_Problem to work on_
Render every record below as a two-column CSV with the headers instruction and coordinates, one row per record. Wrap each field in double quotes and replace any line breaks with spaces.

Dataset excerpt
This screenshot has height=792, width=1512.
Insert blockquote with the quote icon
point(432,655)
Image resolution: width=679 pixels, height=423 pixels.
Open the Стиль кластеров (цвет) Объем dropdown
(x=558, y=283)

_Expected answer_
instruction,coordinates
"This screenshot has height=792, width=1512. Insert blockquote with the quote icon","point(432,655)"
"Image resolution: width=679 pixels, height=423 pixels. Open the Стиль кластеров (цвет) Объем dropdown","(x=558, y=283)"